[HN Gopher] pg_flo - Stream, transform, and re-route PostgreSQL ...
___________________________________________________________________
pg_flo - Stream, transform, and re-route PostgreSQL data in real-
time
Author : shayonj
Score : 90 points
Date : 2024-11-03 17:02 UTC (5 hours ago)
(HTM) web link (www.pgflo.io)
(TXT) w3m dump (www.pgflo.io)
| ibgeek wrote:
| This is very cool!
| shayonj wrote:
| Thank you! Still very early days, would love to hear any
| feedback.
| rileymichael wrote:
| Perfect timing -- I was just looking into similar tools.
|
| If I want to do a bulk copy (say, nightly) with various
| transformations but not continually stream after, is that
| supported / a use case that'd be a good fit for your tool?
| zorgmonkey wrote:
| It looks with what is currently implemented you'd have to drop
| the tables from the destination if you want repeated copies,
| probably not quite what you want. Close enough to your use case
| that it still might be worth testing it out though.
| rileymichael wrote:
| yeah that's not an immediate deal breaker for me, I'm
| essentially looking for pgdump/restore + transformations.

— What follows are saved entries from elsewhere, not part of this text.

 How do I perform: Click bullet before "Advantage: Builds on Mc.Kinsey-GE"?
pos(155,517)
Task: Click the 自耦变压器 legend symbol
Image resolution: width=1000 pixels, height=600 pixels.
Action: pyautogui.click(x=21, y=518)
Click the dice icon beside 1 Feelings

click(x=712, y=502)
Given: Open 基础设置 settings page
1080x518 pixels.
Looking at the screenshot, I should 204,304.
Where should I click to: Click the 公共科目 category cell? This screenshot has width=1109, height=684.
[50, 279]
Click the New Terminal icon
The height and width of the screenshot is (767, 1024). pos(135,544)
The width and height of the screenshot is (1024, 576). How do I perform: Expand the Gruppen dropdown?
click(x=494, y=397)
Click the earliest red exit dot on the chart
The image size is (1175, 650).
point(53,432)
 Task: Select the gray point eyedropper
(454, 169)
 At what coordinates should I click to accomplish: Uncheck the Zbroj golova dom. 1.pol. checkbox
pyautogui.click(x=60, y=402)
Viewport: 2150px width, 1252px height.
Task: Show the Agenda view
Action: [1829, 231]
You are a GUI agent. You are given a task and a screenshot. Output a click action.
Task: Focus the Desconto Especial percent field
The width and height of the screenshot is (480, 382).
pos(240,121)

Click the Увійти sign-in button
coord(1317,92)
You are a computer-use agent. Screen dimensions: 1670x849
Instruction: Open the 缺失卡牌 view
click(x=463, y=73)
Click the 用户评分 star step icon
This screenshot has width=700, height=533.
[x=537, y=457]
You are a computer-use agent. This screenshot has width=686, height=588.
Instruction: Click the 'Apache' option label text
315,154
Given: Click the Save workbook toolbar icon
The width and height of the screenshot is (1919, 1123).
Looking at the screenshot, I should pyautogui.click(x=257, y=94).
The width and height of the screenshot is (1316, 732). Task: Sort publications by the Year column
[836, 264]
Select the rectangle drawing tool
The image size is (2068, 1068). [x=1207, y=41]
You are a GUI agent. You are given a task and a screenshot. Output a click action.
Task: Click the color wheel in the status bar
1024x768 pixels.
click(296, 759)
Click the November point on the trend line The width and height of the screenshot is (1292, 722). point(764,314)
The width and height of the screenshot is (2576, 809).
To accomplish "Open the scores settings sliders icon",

| I'll give it a look and see how it performs
| shayonj wrote:
| Thank you for giving this a spin. That's correct, today
| you'd need to drop the table before another sync with
| pg_flo. That said, I have given delta syncs some thought,
| and also looking into a control plane that can make some of
| these things easier. Would love to hear your feedback.
| shayonj wrote:
| I think this also might be of interest to you - just one
| time copies and apply transformations -
| https://github.com/shayonj/pg_flo/issues/6. I will look
| into shipping that very soon.
| rileymichael wrote:
| Oh awesome, yeah that'd work perfect then. I'd just prep
| beforehand and run the one-time copy.
| shayonj wrote:
| amazing! Will plan a release by Tuesday latest. You can
| experiment with `--copy-and-stream ` in the meantime [1]
|
| [1] https://github.com/shayonj/pg_flo?tab=readme-ov-
| file#streami...
| scirob wrote:
| Cool, Hope it can give an alterantive to Debezium. I never liked
| Debezium how it first must copy the whole CDC state to kafka. And
| you must set the kafka retnetion time to infinity, which many
| kafka as a service systems don't allow anyway.
| FridgeSeal wrote:
| > how it first must copy the whole CDC state to kafka
|
| There's a setting that controls whether it will do a snapshot
| first. Turn it off and it will just start sending through new
| cdc entries.
|
| > you must set the kafka retention time to infinity
|
| Is this a new retirement? I've never had to do this.
| scirob wrote:
| pglogical can live inside postgres, looks like pg_flo is an
| external service not an extension.
|
| Maybe a benefit actually. Do you think we could use pg_flo with
| Postgres as a service instances like Azure postgres, Supabase,
| Neon etc? Like you just read the WAL without needing to install
| an extension that is not approved by the vendor.
| shayonj wrote:
| Yeah, absolutely! There are other benefits of being an
| extension, and yes you can use pg_flo with any PostgreSQL
| database or service since it uses logical replication to listen
| on changes and CTIDs for bulk copies.
| oulipo wrote:
| Would it be better to use replication rather than a backup on S3?
___________________________________________________________________
(page generated 2024-11-03 23:00 UTC)